Required actions:
• a. According to the Paradise Valley review, how many songs are on the album?
• b. In the Paradise Valley review, why does the reviewer call "Wildfire" a glimpse into some of John Mayer's past pop songs?
• c. Please quote the Paradise Valley review from "John Mayer’s development" to "worth multiple listens.".

Quoted text:
--- begin ---

Review: John Mayer’s ‘Paradise Valley’ is simple, soothing, and sometimes boring


John Mayer’s development as a songwriter has been nothing short of remarkable. After writing albums that fell into the pop, soft rock, blues, rock, and country genres, John Mayer has now moved into folk rock and Americana territory with his 2013 release, Paradise Valley.

Unfortunately, Paradise Valley doesn’t deliver the same punch that we’ve heard from some of his past works. Of course, it wasn’t exactly intended to be a force — since it is a laid-back, folk-influenced album — but compared to its predecessor, Born and Raised, the album’s track list doesn’t go nearly as deep. With 11-songs on the album, I believe there are only four or five tracks worth multiple listens.

“Wildfire” kicks off the album with twangy, overdubbed guitars and extremely catchy percussion. John Mayer writes playful love lines like “you and me been catching on like wildfire” for his current girlfriend, Katy Perry. With lyrics like that, it’s a glimpse into some of his past pop songs like “Your Body is a Wonderland.” Towards the end of the track there is an extended instrumental portion, featuring a bubbly sounding guitar solo by Mayer. With this song, Mayer sets the vibe for the rest of the album, though I think this is the strongest overall track.

--- end ---

Provided data:
--- begin ---

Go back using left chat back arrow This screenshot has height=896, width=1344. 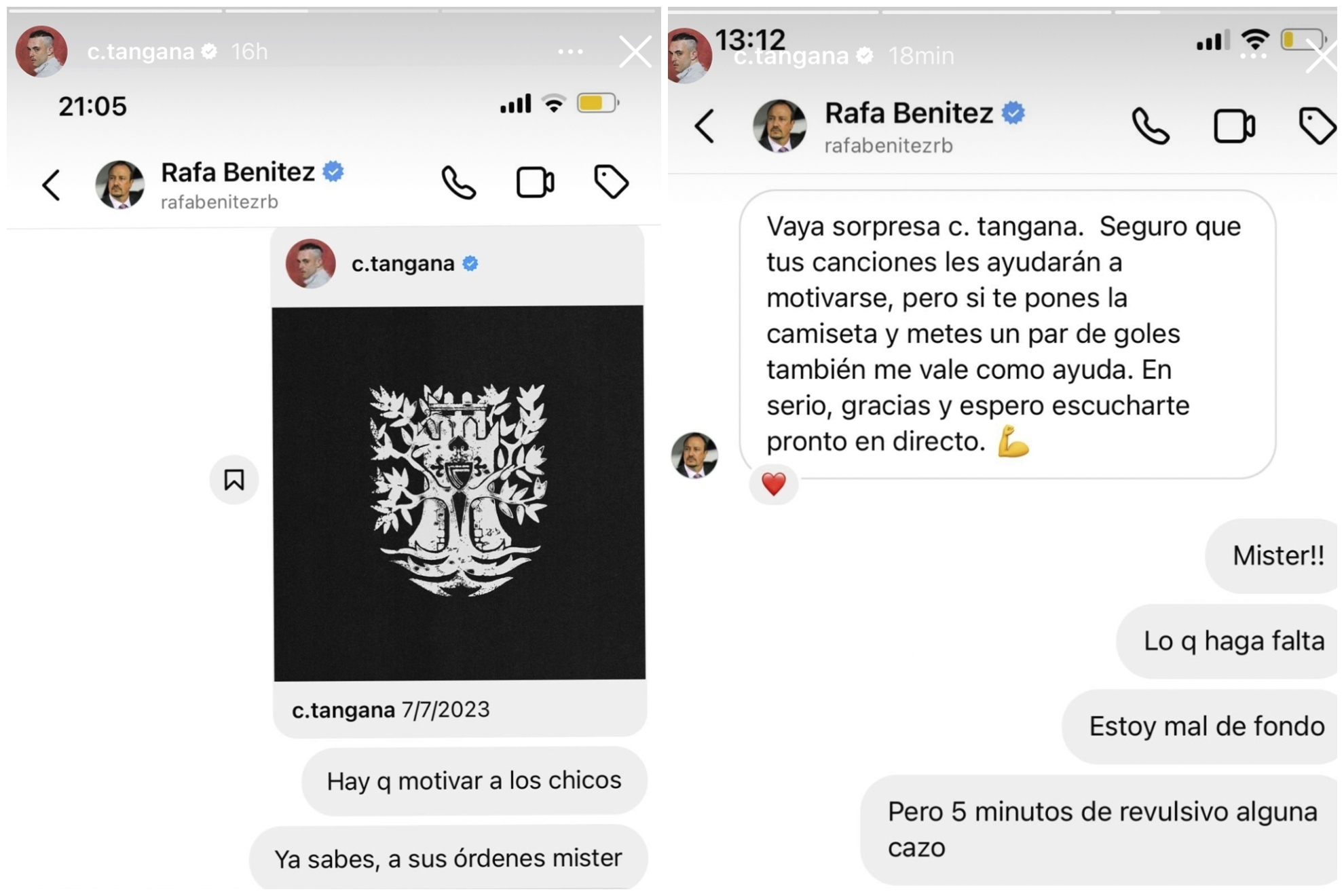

--- end ---

Solutions in order:
• a. 11 songs.

• b. The song has playful love lines such as "you and me been catching on like wildfire," written for Katy Perry. These lyrics recall earlier pop songs like "Your Body is a Wonderland."

• c.
John Mayer’s development as a songwriter has been nothing short of remarkable. After writing albums that fell into the pop, soft rock, blues, rock, and country genres, John Mayer has now moved into folk rock and Americana territory with his 2013 release, Paradise Valley.

Unfortunately, Paradise Valley doesn’t deliver the same punch that we’ve heard from some of his past works. Of course, it wasn’t exactly intended to be a force — since it is a laid-back, folk-influenced album — but compared to its predecessor, Born and Raised, the album’s track list doesn’t go nearly as deep. With 11-songs on the album, I believe there are only four or five tracks worth multiple listens.